=== Data for analysis ===
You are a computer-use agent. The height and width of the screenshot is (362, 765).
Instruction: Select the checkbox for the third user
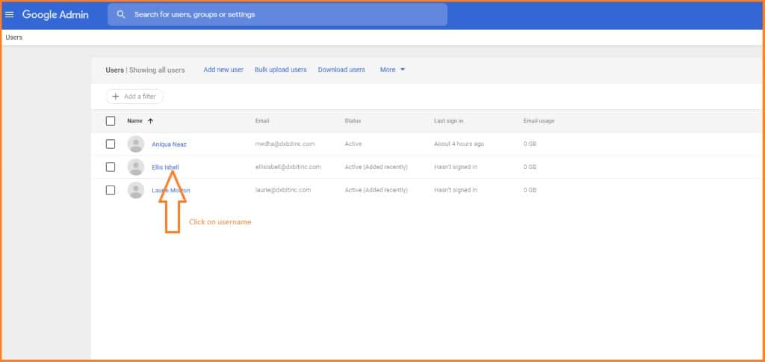pos(111,190)
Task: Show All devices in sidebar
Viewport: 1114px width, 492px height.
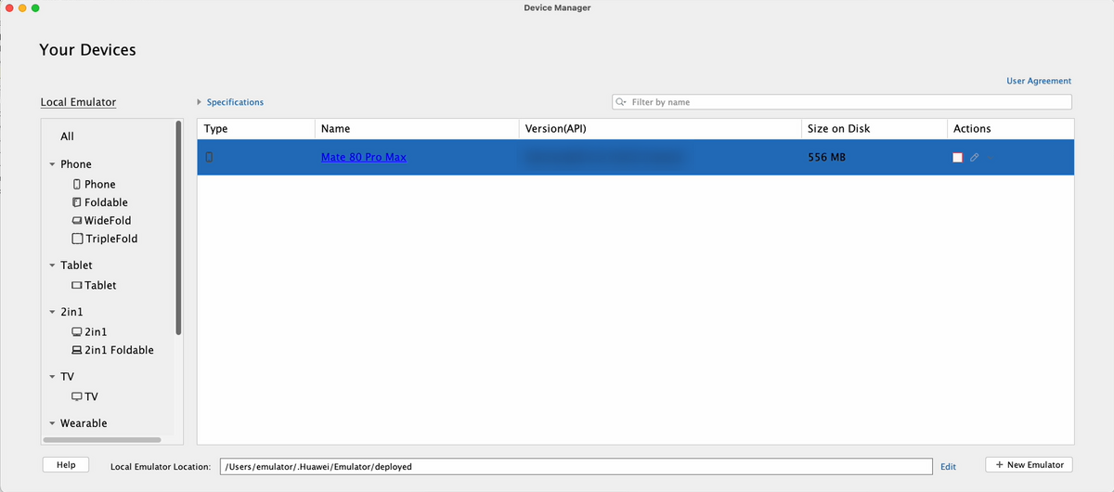Action: pos(67,136)
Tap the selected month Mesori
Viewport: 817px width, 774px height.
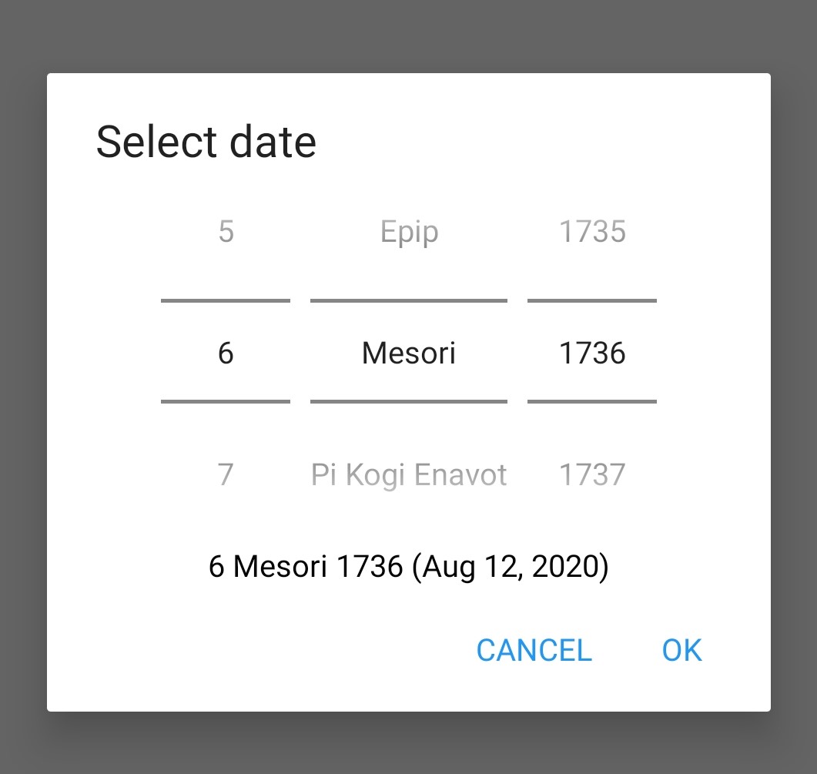point(409,353)
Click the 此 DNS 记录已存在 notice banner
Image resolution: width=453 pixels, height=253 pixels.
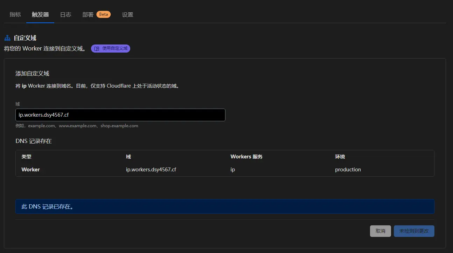[225, 207]
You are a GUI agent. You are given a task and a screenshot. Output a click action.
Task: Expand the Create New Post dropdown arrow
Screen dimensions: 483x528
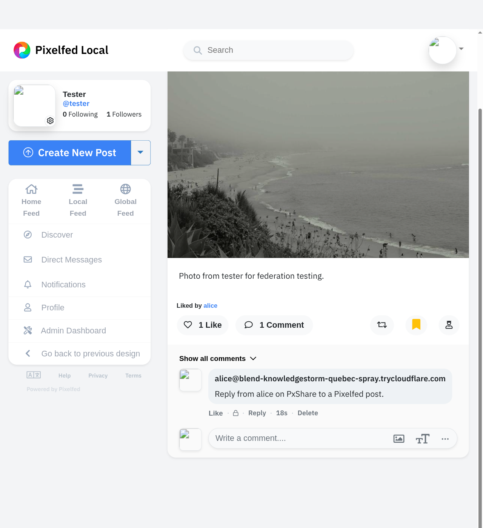(140, 153)
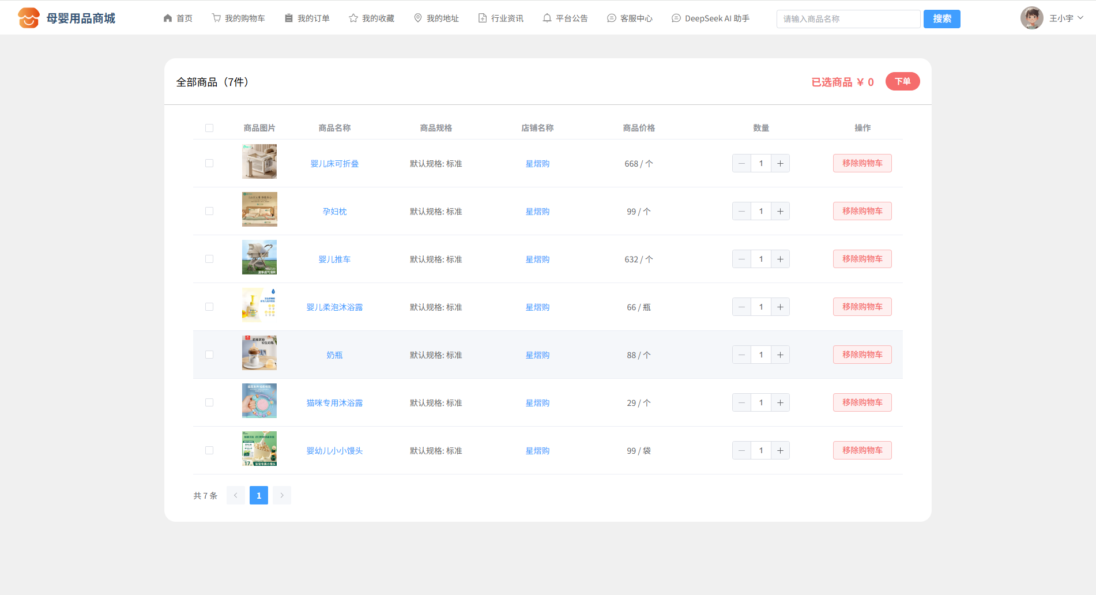
Task: Decrease quantity of 婴儿推车 with minus
Action: pyautogui.click(x=741, y=259)
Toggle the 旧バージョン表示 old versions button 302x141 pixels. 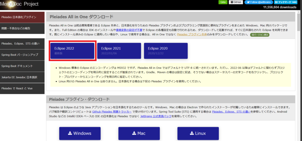259,35
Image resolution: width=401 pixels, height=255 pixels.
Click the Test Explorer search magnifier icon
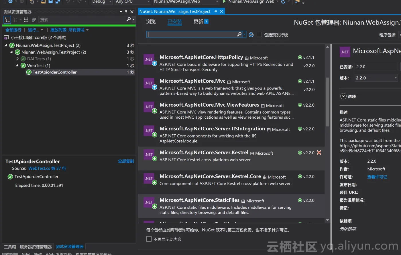[129, 19]
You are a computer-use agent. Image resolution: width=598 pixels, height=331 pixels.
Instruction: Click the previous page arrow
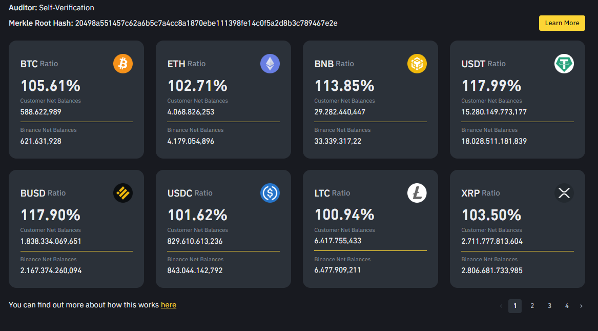(x=501, y=306)
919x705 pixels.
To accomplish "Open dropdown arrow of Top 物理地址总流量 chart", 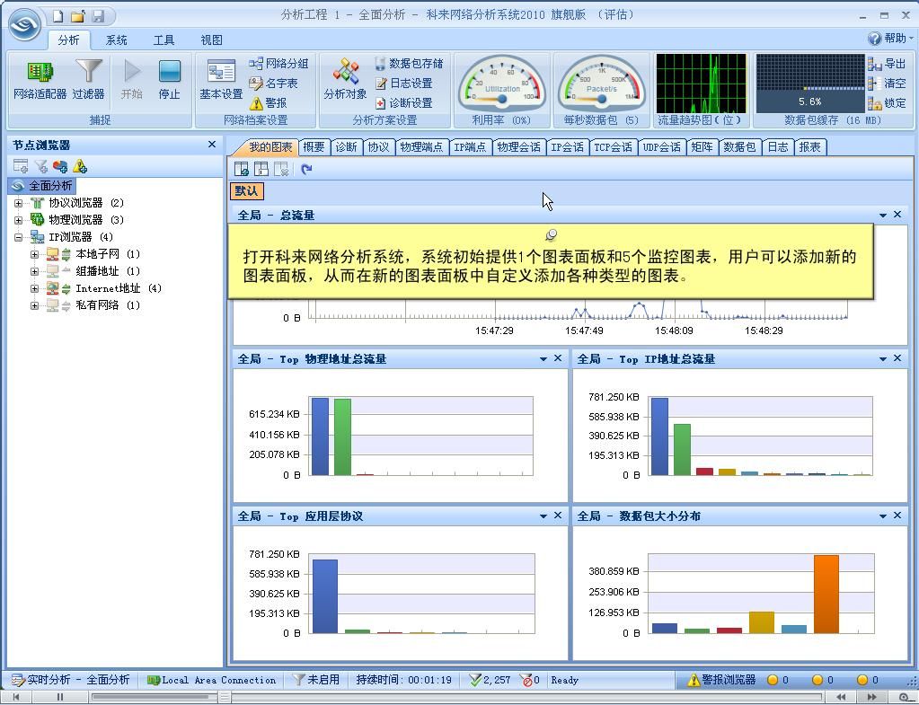I will point(543,359).
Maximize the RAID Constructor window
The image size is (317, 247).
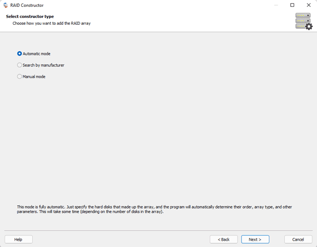(292, 5)
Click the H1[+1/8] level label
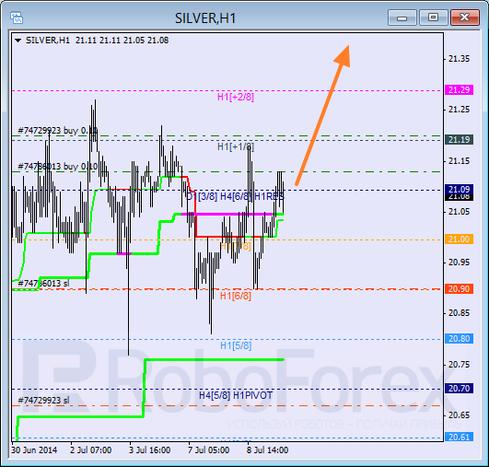This screenshot has width=489, height=467. [236, 146]
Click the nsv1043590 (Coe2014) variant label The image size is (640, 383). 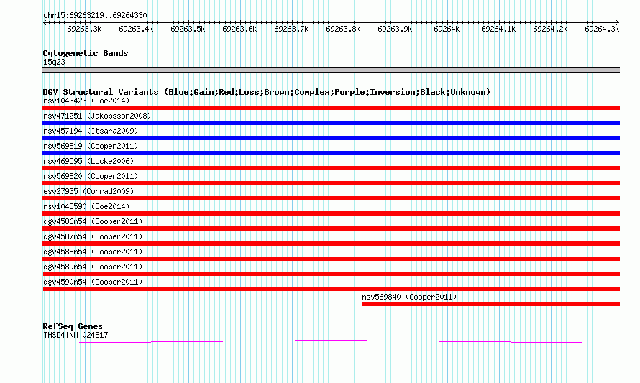tap(86, 206)
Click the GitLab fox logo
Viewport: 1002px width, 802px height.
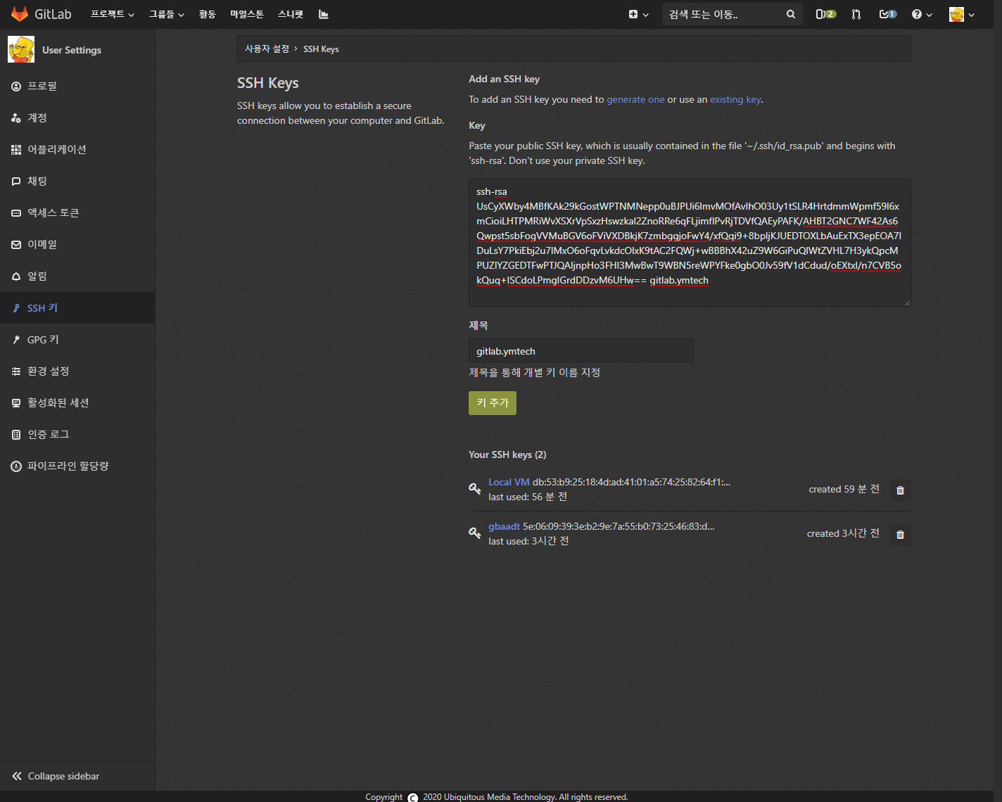pyautogui.click(x=20, y=14)
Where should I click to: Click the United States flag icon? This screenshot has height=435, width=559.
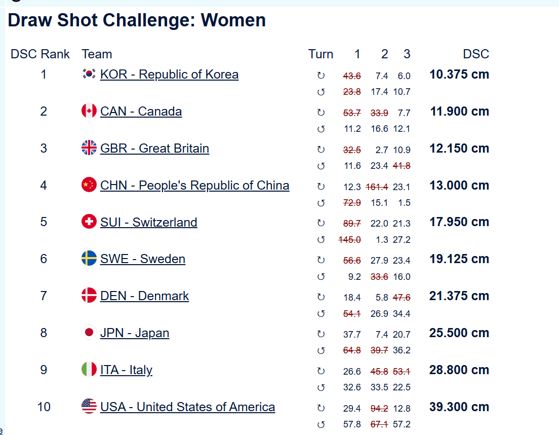89,407
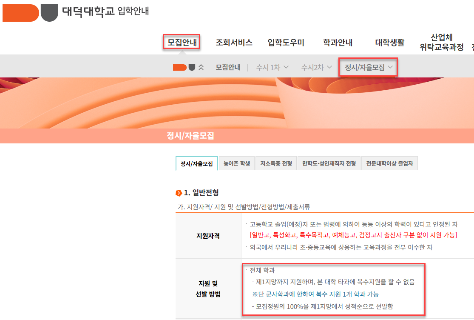
Task: Navigate to the 학과안내 menu
Action: [337, 42]
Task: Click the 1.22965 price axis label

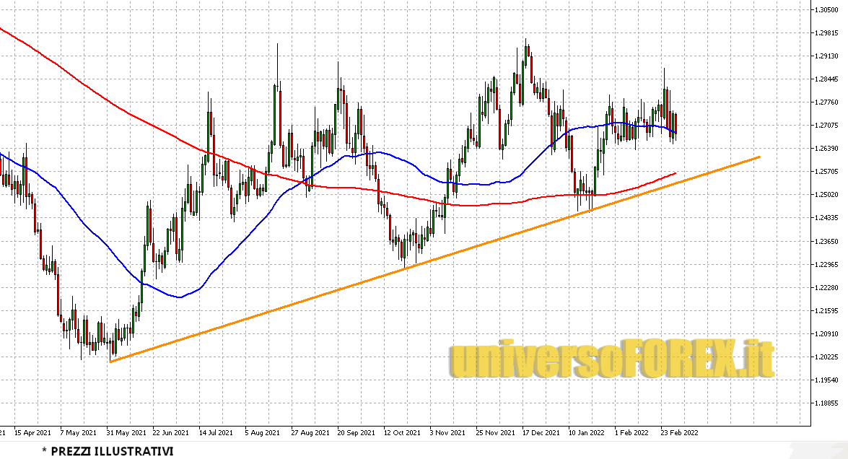Action: 825,264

=== Exercise requirements ===
Through the line containing "You are a GUI" and no further, restate the data above word for word from its first line, leaving out pictures.

=== Response ===
You are a computer-use agent. The height and width of the screenshot is (362, 765).
Instruction: Select the checkbox for the third user
pos(111,190)
Task: Show All devices in sidebar
Viewport: 1114px width, 492px height.
Action: pos(67,136)
Tap the selected month Mesori
Viewport: 817px width, 774px height.
point(409,353)
Click the 此 DNS 记录已存在 notice banner
Image resolution: width=453 pixels, height=253 pixels.
[225, 207]
You are a GUI agent. You are given a task and a screenshot. Output a click action.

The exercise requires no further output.